El 19 de septiembre de 2008, es una fecha que con tristeza y melancolía recuerdan los Pastos, el ejército “vino matando a nuestros compañeros de la guardia indígena”. Por motivos inciertos y no tan claros, compañeros Pastos de esta guardia no reconocida por el Estado y dedicados a proteger su tierra fueron asesinados. “Nos bajaron la moral, ese dolor nunca se ha de borrar”, afirma Rosamelia mientras recuerda el asesinato de su esposo en esa fecha.

Luego de este evento, los Pastos, impactados por este atroz hecho, perdieron su disposición para unirse. “Esa psicosis, quedamos traumados y por eso nos separamos”, nos cuenta Segundo Colimva. Sin embargo, gracias al proyecto conjunto “Ventana de Paz” los indígenas Pastos pudieron encontrar la manera de recuperar su capacidad organizativa y reconstruir la memoria histórica de su pueblo en busca de soluciones sostenibles; “pudimos volver a ‘minguear’, a hacer mingas de pensamiento, a compartir y manifestar nuestros pensamientos.
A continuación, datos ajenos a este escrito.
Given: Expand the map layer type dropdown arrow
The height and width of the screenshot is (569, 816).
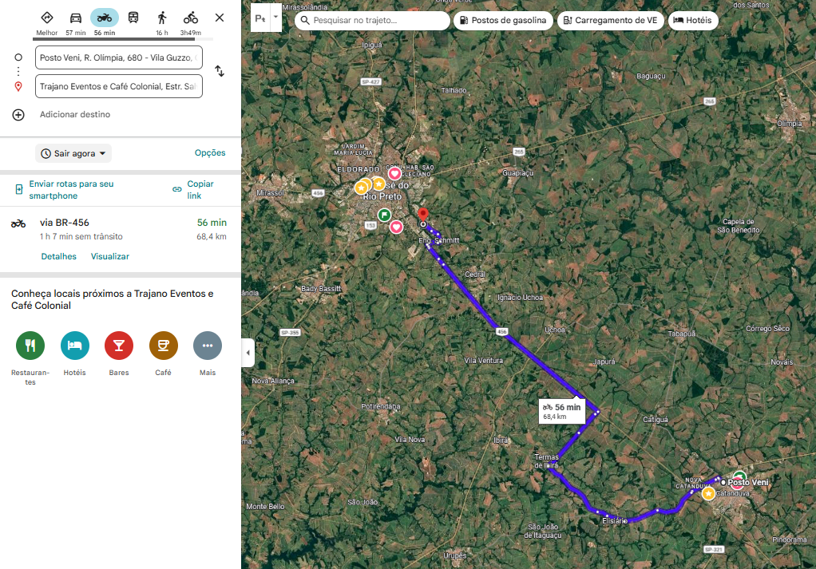Looking at the screenshot, I should tap(276, 17).
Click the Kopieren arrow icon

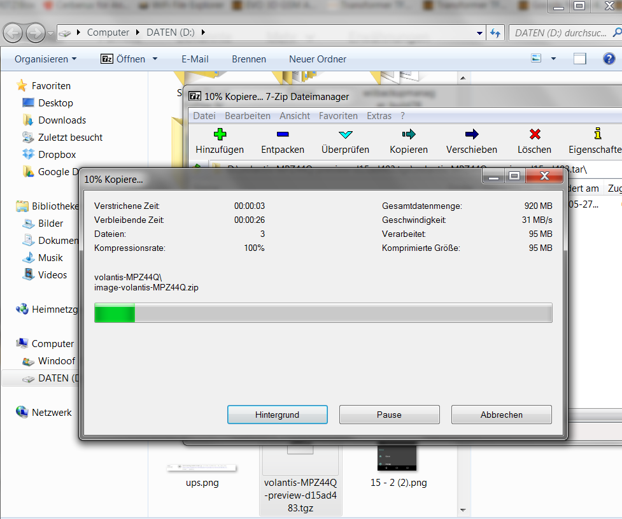click(409, 134)
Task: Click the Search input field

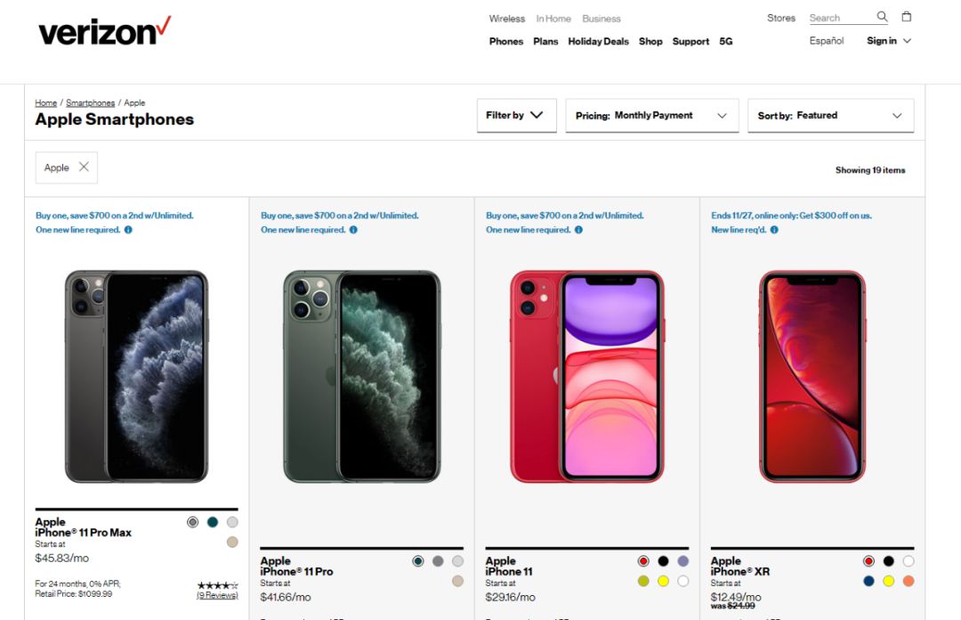Action: [x=841, y=18]
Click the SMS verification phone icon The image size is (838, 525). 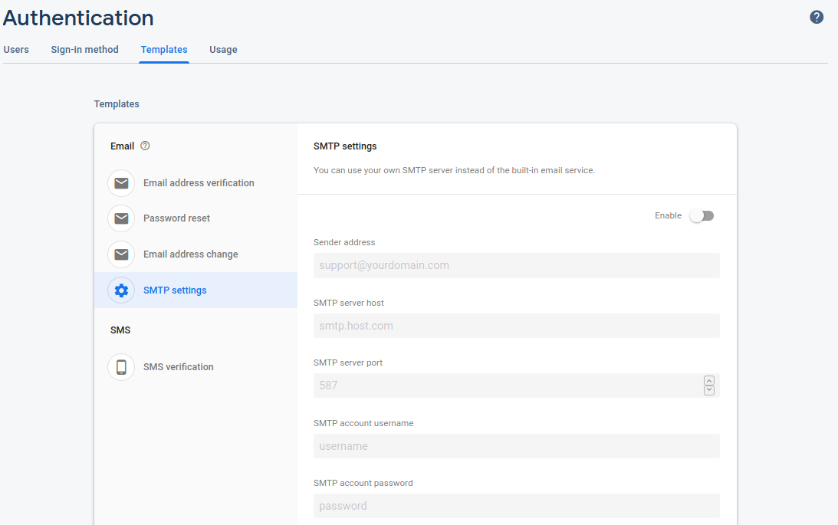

Pero más importante, pudimos unirnos y reforzar nuestra solidaridad” continúa Colimva, mientras hace énfasis en que a raíz de este proyecto de fortalecimiento comunitario, las mujeres Pastos recuperan poco a poco su dignidad e implementan actividades culturales productivas para salir adelante.

Como resultado de esta iniciativa interagencial donde participan 5 agencias del Sistema de Naciones Unidas, se llevó a cabo la construcción de la “Casa del Saber”, maloca en la cual actualmente se cultiva la cultura (el tejido, la medicina tradicional, la minga del pensamiento, los ritos y tradiciones y la educación propia), cuya infraestructura contiene el sentir de la cosmovisión de los Pastos en homenaje a los miembros de la Guardia indígena.

Con 13 ventanas que simbolizan los 13 meses de su calendario, dos puertas que representan el ciclo del sol: una para el amanecer y otra para el ocaso y su forma redonda del lugar que alude lo circular del pensamiento de esta comunidad indígena, esta maloca les permite a los Pastos reunirse periódicamente a pensar y a desarrollar sus proyectos.

Después de todo el tiempo que ha pasado y a pesar de las adversidades económicas que aún viven los Pastos continúan con su “resistencia milenaria pues la lucha para los indios no se acabará nunca”, afirman los mayores; “nosotros resistimos por amor a la pacha mama, la hemos querido y valorado y por eso aquí nos quedamos”, asegura Colimva.

El ACNUR trabaja junto con los pueblos indígenas en la frontera colombo-ecuatoriana con miras a fortalecer sus planes de vida y su capacidad organizativa en busca de preservar sus culturas y mitigar el riesgo de desplazamiento.